The payment processor manages the credit card transaction process by mediating between the merchant and the respective financial institutions. The processor authorizes the transactions and makes it easier for merchants to get the funds on time by ensuring that the funds are transferred. In addition, the payment processor will also provide payment terminal equipment that is used to accept credit cards.
The best payment processors will support credit card payments and a variety of other payment methods. via
On the other hand, a payment gateway is the technology that a merchant uses to accept payments from customers. The term includes physical card readers used in retail stores as well as payment processing gateways used in online stores.
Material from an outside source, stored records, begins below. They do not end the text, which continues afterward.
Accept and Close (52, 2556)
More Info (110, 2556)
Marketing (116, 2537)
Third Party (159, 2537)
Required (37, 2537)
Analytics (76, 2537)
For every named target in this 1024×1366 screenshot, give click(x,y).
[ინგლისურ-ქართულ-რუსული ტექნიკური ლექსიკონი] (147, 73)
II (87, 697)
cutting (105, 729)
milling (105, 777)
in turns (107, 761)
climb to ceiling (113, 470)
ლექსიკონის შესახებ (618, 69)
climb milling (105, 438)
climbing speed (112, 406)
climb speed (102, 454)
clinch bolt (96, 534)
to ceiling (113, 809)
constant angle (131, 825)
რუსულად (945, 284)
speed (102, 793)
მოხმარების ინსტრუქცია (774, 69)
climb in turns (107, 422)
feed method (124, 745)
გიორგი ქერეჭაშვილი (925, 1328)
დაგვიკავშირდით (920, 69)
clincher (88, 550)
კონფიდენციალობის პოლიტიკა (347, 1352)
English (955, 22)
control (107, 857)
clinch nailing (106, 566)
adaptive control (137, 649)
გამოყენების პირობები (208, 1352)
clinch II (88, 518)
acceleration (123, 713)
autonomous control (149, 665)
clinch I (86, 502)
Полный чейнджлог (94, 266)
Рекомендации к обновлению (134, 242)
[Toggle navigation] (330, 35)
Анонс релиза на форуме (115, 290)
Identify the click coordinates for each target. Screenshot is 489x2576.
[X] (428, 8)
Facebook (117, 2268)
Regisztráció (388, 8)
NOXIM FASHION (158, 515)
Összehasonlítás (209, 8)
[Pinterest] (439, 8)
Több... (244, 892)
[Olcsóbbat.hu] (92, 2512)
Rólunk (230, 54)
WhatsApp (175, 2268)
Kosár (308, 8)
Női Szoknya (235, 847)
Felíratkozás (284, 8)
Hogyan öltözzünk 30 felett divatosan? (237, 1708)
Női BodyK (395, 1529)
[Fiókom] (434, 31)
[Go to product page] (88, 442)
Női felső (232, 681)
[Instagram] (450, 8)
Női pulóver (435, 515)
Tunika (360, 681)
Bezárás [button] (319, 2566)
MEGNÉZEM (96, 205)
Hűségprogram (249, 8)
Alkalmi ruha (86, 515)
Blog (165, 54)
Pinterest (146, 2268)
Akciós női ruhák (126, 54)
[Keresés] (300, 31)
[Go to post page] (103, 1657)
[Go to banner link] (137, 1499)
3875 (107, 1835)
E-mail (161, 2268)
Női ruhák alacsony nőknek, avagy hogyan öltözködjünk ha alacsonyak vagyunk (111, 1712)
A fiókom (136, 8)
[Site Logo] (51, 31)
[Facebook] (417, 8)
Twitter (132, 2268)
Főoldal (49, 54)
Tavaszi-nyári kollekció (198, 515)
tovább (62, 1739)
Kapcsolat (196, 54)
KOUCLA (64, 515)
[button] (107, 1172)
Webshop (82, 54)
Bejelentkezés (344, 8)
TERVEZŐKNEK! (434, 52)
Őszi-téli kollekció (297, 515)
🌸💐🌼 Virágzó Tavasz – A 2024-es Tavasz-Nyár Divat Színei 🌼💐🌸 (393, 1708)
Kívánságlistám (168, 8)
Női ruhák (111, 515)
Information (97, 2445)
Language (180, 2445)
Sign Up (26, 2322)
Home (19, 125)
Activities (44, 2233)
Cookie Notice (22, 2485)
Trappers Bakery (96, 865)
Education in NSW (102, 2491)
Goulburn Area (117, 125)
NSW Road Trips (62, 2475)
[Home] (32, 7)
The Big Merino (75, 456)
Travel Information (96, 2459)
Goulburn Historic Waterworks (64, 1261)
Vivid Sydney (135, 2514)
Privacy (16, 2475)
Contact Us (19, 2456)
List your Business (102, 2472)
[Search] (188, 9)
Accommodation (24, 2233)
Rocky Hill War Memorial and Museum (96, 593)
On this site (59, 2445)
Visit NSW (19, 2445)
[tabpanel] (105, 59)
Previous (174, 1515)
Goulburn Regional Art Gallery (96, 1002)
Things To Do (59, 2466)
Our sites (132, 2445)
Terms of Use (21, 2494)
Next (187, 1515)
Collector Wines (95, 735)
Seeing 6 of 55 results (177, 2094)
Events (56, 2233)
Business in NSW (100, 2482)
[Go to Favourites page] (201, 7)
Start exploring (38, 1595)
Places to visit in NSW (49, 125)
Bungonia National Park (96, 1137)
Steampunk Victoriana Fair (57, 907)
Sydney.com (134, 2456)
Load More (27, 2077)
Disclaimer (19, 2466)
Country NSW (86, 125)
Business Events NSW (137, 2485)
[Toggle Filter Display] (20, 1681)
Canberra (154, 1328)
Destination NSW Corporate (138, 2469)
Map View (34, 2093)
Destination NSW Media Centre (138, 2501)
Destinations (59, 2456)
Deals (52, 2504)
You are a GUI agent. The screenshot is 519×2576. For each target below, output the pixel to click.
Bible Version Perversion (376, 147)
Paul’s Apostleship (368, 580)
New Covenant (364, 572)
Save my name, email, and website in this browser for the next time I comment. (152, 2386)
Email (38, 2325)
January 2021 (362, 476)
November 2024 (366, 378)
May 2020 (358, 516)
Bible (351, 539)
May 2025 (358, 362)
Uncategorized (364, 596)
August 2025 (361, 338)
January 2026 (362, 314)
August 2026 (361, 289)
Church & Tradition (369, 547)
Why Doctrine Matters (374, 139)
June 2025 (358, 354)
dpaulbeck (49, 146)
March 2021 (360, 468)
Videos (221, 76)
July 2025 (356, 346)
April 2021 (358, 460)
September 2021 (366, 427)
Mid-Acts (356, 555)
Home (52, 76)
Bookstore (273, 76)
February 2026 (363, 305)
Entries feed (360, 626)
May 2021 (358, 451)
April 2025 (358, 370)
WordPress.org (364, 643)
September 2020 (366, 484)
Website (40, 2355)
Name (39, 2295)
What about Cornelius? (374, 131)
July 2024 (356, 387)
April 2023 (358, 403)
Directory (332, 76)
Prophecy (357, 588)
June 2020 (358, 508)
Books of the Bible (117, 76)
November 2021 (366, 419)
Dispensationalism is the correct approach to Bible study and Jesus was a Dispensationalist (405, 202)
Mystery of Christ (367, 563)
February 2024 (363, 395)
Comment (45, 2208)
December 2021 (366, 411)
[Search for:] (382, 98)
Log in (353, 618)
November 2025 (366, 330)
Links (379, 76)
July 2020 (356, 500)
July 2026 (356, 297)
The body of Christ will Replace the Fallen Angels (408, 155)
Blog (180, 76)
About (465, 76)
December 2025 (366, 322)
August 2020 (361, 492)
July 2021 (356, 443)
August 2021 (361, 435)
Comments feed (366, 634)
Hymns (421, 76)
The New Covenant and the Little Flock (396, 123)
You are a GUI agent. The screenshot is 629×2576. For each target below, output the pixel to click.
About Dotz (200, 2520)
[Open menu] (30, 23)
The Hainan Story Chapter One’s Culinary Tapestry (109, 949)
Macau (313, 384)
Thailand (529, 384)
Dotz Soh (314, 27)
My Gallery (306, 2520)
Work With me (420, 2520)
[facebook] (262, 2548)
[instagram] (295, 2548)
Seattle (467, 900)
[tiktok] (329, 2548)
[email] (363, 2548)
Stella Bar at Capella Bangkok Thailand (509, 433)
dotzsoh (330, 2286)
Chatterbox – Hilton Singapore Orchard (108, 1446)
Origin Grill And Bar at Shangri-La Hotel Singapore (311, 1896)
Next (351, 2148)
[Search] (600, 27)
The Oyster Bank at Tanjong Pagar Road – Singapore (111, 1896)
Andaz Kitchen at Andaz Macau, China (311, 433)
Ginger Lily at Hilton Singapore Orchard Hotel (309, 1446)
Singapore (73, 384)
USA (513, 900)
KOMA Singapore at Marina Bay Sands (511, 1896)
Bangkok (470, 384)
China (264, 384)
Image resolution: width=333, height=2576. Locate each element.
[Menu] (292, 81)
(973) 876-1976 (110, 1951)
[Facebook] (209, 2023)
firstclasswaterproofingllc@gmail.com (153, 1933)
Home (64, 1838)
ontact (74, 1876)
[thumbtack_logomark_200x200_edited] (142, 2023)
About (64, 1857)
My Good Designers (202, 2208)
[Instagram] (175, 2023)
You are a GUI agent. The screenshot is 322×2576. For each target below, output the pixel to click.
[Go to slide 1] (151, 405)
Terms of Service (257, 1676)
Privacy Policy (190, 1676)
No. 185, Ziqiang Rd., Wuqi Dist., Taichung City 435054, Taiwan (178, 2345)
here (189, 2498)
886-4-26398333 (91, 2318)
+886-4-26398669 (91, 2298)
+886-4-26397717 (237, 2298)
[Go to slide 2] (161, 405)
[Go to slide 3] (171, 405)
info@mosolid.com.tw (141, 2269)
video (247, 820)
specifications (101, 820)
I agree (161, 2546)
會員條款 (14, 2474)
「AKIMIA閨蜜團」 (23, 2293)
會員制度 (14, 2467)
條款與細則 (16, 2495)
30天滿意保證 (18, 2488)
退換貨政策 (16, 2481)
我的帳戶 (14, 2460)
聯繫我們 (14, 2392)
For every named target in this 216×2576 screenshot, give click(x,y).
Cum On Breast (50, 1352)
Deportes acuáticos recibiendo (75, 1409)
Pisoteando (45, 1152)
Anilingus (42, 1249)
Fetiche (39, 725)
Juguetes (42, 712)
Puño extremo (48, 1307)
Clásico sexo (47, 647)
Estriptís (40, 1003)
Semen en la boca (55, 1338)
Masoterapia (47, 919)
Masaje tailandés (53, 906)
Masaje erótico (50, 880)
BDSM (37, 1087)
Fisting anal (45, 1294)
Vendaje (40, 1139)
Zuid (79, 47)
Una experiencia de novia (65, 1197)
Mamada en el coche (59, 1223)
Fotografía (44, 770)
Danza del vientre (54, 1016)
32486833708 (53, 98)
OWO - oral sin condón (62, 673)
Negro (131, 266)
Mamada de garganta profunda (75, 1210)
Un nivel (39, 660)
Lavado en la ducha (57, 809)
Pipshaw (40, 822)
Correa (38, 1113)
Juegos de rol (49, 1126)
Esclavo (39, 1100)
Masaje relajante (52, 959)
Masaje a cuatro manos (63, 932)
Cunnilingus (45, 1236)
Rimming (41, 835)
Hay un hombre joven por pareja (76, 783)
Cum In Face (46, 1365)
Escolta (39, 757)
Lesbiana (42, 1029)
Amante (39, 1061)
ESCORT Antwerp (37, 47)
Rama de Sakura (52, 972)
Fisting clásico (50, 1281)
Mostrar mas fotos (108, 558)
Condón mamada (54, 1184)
Payment gateways can now also accept payments over the phone using QR codes.
The payment gateway maintains a secure connection between the merchant’s e-commerce website and the payment processor. It encrypts credit card data, validates it and guarantees delivery.
So, in short, the payment processor is the service provider that speeds up the transaction; Payment Gateway is the secure communication channel used to send payments.
For purchases made at a physical location, a POS device provided by the payment processor is all that is needed to validate the card. If the card is not present, as with transactions over the phone or by email, the payment gateway will authenticate the card before sending its details securely to the processor.
Payment processors often collect all the services a merchant needs to accept payments, including equipment and support. A payment processor often has a proprietary gateway that enables it to control transactions from start to finish.
Merchant accounts are bank accounts used to accept credit card payments. You can open a merchant account with your bank, or your payment processor can provide it with the other services it offers. Sometimes different collection methods require individual merchant accounts. Make sure to work with a payment processor that supports all the payment channels you choose.
How to start accepting payments online
Of course, you need an e-commerce platform (your website or online store). You will also need to partner with a payment processor who can provide a payment gateway and help you set up your merchant account.
Make the transition to electronic payments easy and give customers the payment options they want.